### About this task
Below is a listing. Return the lines from the one that contains "Select the sharp corner turn type" to the one that contains "Task: Open Axis max/min Auto/Auto dropdown", both ends included, verbatim and with no pictures.

### Data shown
::::
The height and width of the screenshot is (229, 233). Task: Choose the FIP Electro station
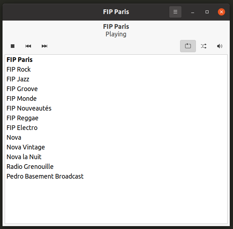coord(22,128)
::::
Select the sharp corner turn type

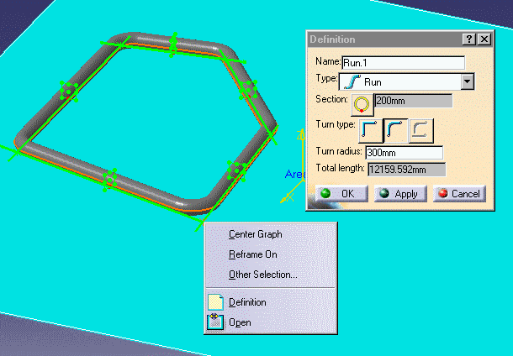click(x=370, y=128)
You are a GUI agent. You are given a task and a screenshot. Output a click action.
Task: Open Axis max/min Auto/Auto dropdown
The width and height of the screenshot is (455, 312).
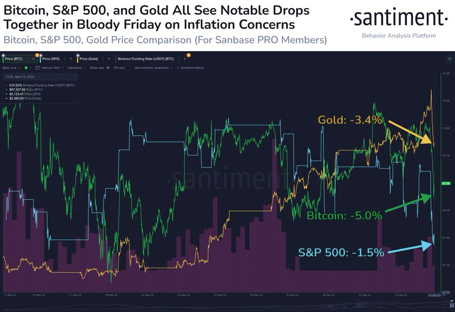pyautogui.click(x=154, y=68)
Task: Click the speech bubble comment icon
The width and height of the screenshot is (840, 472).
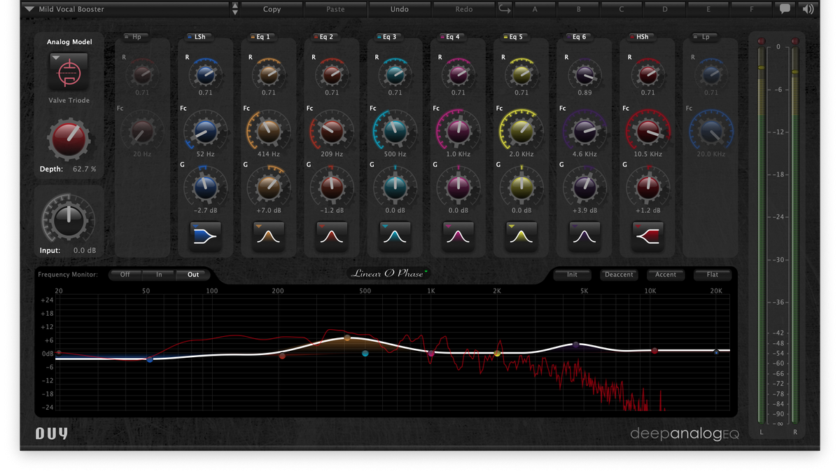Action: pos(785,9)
::::
### Solved problem
Select the sharp corner turn type

click(x=370, y=128)
You are a GUI agent. You are given a task and a screenshot. Output a click action.
Task: Open Axis max/min Auto/Auto dropdown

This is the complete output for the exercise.